→ Selected excerpt
"""

Jake Ingalls’ trajectory through the lysergic streams of psychedelic rock is the worthy subject of a biography. From adoring fan to makeshift stagehand to studio collaborator, Ingalls forged a remarkable relationship with venerated rockers The Flaming Lips, even bringing his pal Matthew Strong aboard the Lips’ caravan as guitar tech.
So it’s no wonder that Ingalls and Strong, musical friends since middle school, would end up in an outfit like Spaceface, a psych rock band that’s uniformly informed by the pleasant-living bacchanalia of ’70s soft rock and the jammy, “this band has chops” intricacies of prog. Borne out of Memphis and honed in Los Angeles, Spaceface is rounded out by fellow founding member Eric Martin (another childhood pal), Daniel Quinlan and Katie Pierce.
“The three of us that started the band have all openly admitted that while we played guitar a little bit before, the desire to start and perform in a band was ignited after we saw ‘School of Rock,‘” Ingalls said to PureHoney. “We all kinda converged with discovering Deerhunter, Tame Impala, Beach House and a few other bands emerging around that time. These days, Eric is more keyed into ’60s style song writing and arrangements and I’m still focused on wacky tones, sneaky psych and psych pop music.”
The band makes the most of its incredible chemistry and chameleon adaptability to varying producers and collaborators. Since bursting onto the scene in 2012 as featured artists on the Flaming Lips’ conceptual take on King Crimson, “Playing Hide and Seek with the Ghosts of Dawn,” Spaceface have delivered a raft of well-received EPs and singles as well as a phenomenal debut album in 2017, “Sun Kids.”
Their latest, “Anemoia,” defined as “a longing for a place you have never actually experienced,” is the product of a serious time commitment in Oklahoma’s Blackwatch Studios and continues the band’s sound with further cues from the worlds of yacht rock and funk. If anything, the more open they become to other genres, the more aligned they become with their self-description as a “retro futurist rock band.”
The concept of anemoia — which Ingalls discovered in John Koenig’s “Dictionary of Obscure Sorrows” — resonated with the band’s love for language that whittles down complex subjects into a single word or simple phrase. “It’s like poetry in the simplest form,” they said. “Or really fun vocabulary homework. The English language doesn’t have a lot of that so you tend to look elsewhere.”

"""

→ Provided material
"""

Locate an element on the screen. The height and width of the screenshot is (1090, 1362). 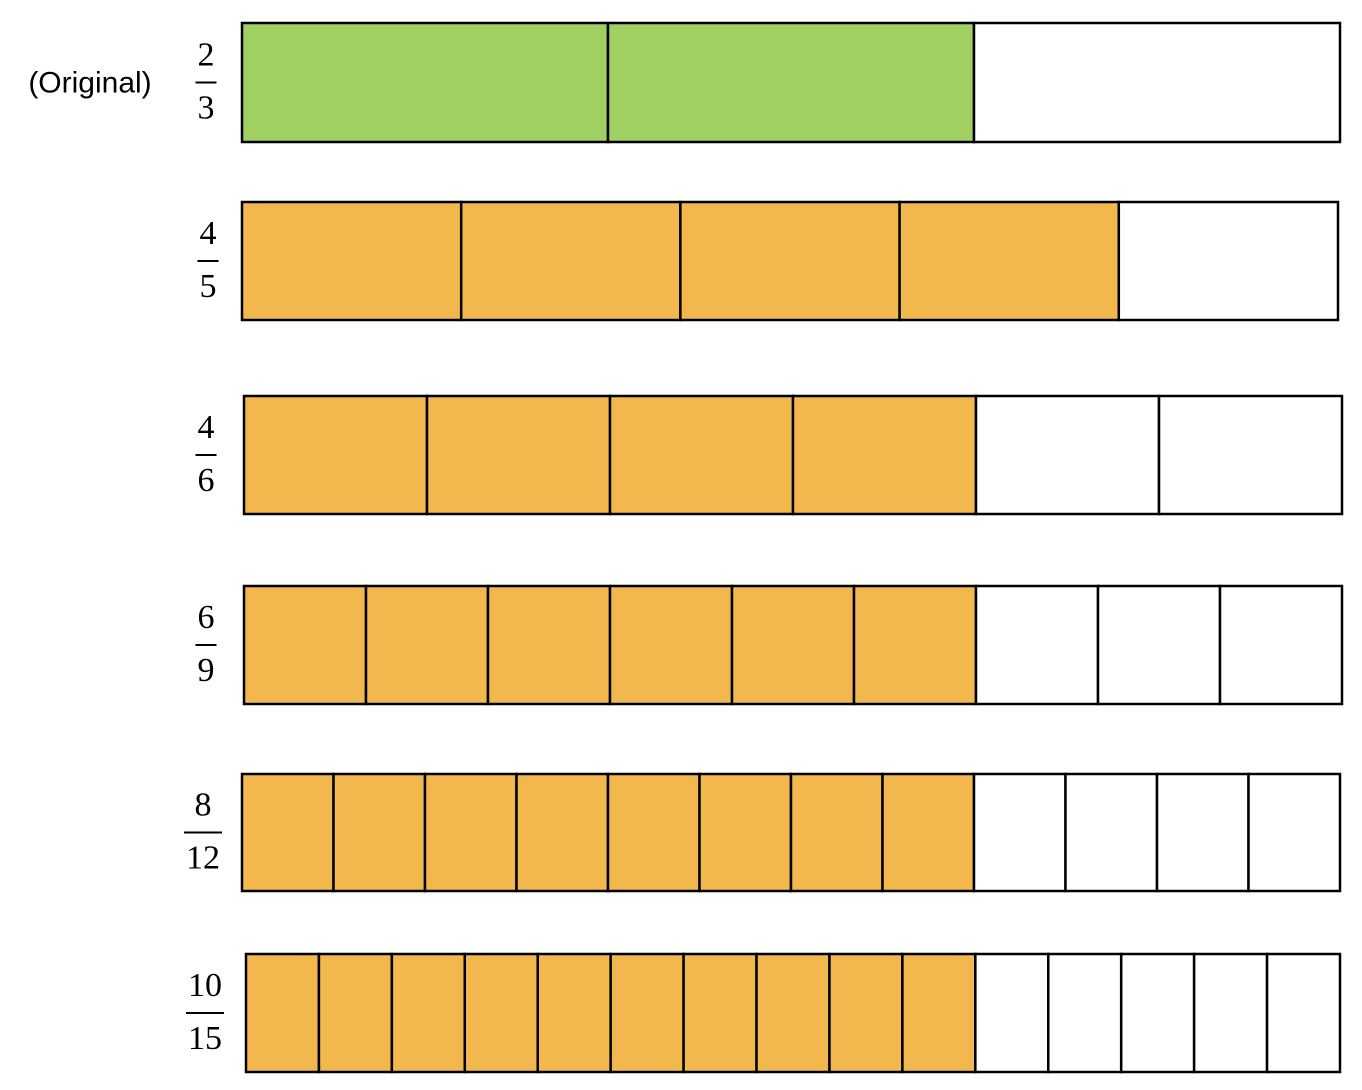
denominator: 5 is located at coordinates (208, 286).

"""
"""

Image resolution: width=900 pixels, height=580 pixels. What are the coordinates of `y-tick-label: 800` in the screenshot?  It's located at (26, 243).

"""

Transcribe word for word everything in the Spaceface article from "So it’s no wonder" down to "and Katie Pierce.".

So it’s no wonder that Ingalls and Strong, musical friends since middle school, would end up in an outfit like Spaceface, a psych rock band that’s uniformly informed by the pleasant-living bacchanalia of ’70s soft rock and the jammy, “this band has chops” intricacies of prog. Borne out of Memphis and honed in Los Angeles, Spaceface is rounded out by fellow founding member Eric Martin (another childhood pal), Daniel Quinlan and Katie Pierce.